Investitionszwang

Wer nicht investiert, wird zum „Penny-losen Milliardär“. Schreibt Marc Faber. Den nennt man auch „Dr. Doom“, er ist der Untergangsprophet unter den Börsenbeobachtern. Die negative Haltung mag man gutheißen oder nicht, an seiner These ist was dran.

Fabers Gedanke ist simpel wie richtig, die Beweise liefern seit Jahren die Märkte, egal ob die für Aktien, Rohstoffe oder Immobilien. Wir haben es mit einer „Asset-Inflation“ zu tun. Alle Vermögensgegenstände steigen im Wert, und wer sein Geld cash parkt, hat nichts davon und wird oder bleibt „Penny-loser Milliardär“.

Geld das sind nicht Euros, Dollars oder Yen allein, so Faber. Gold, Kunst, Aktien, das seien die neuen, die zusätzlichen Währungen.

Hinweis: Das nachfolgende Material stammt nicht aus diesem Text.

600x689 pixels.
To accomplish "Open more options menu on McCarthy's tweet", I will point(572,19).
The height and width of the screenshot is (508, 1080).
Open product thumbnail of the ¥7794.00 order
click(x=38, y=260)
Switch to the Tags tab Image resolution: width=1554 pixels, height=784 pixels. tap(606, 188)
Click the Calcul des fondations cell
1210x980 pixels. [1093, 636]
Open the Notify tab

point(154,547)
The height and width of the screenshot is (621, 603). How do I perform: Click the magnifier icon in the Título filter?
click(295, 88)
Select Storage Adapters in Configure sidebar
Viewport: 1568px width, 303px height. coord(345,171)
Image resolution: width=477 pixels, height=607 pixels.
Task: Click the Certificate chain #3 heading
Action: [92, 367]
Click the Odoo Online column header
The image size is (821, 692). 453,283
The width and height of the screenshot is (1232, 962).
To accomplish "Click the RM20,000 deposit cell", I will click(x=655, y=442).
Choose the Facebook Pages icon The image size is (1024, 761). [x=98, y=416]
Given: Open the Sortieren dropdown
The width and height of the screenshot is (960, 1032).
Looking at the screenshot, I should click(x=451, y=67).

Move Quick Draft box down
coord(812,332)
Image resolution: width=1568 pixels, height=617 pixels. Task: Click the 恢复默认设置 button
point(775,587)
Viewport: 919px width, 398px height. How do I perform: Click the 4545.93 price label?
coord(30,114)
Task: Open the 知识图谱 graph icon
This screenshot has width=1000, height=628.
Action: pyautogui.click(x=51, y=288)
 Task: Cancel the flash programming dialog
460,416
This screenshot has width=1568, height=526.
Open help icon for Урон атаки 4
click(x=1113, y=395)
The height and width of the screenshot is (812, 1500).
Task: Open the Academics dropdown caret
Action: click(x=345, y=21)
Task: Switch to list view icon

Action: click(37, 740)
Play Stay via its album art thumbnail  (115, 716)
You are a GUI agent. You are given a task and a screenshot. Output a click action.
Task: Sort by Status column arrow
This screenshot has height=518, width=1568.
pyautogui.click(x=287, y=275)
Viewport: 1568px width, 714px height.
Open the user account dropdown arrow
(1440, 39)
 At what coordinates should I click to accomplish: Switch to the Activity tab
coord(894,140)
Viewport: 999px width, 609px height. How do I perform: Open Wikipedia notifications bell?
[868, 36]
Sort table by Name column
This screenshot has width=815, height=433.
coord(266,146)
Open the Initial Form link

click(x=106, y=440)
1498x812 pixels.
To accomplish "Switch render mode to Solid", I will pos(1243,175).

„ … in today’s new monetary regime – characterized by massive monetary and debt growth and central banks that seem to be perfectly happy at printing money, which leads to a loss of money’s purchasing power – savers are almost forced to invest into something in order not to end up as penniless billionaires.“

Faber empfiehlt deswegen Gold. Das macht er schon lange. Die Preisentwicklung gibt ihm recht.

Und sonst? Der gekoppelte Chinese antwortet nicht. Das verstimmt mich. Werde ihn gleich mal an seine Geschäftsidee erinnern.